It's slightly surprising that in exactly this period - when ageing was going out of fashion - the praises of properly stored beer should be sung so enthusiastically.
"The Storage of Beer and Ale.In the 1880s I'm not sure that everyone would have said aged beer was better. The biggest-selling beers of the day - Mild, Porter and Light Bitter - were all sold young. Porter had originally been aged, but Keeping Porter fizzled out in the 1870s.

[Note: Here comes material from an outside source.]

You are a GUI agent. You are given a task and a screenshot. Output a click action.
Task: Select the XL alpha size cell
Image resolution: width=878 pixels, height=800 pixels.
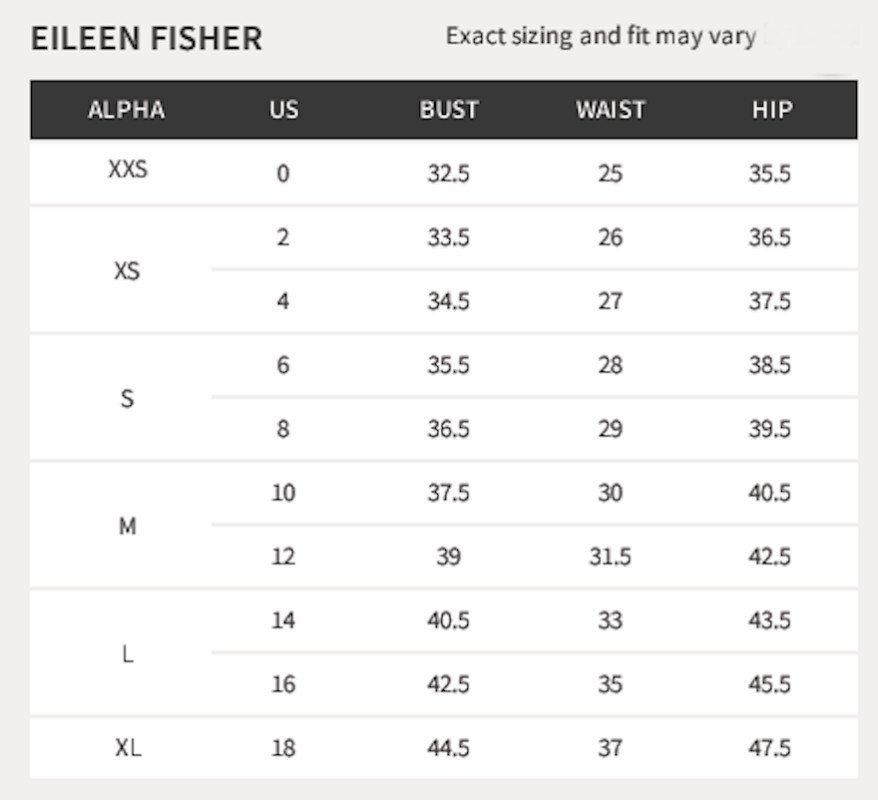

POPULAR opinions respecting beer are very apt to be fallacious, and frequently the most glaring errors and misstatements with regard to the brewers' processes, are made by those who profess to know " all about it," and are willing to enlighten their friends and associates. To such sources may be traced the majority of the sensational reports that we find spread from time to time respecting the brewer's proceedings, his reckless use of deadly poisons and costly drugs in place of malt and hops, and the terrible effects that must naturally follow the use of any substitutes for these materials. But with all these romances, there is one point on which all those who claim to know anything about beer will always agree, viz., that old beer, or beer that has been stored for a certain length of time, is better than beer that has been only lately brewed. They cannot tell you why, and if they pretend to, their opinions are altogether erroneous, often absurd, and we are sorry to say that while many of our readers know well enough that these ideas are wrong, they have in very few instances given themselves the trouble to find out the real causes for the improvement effected in beer by reasonable storage. "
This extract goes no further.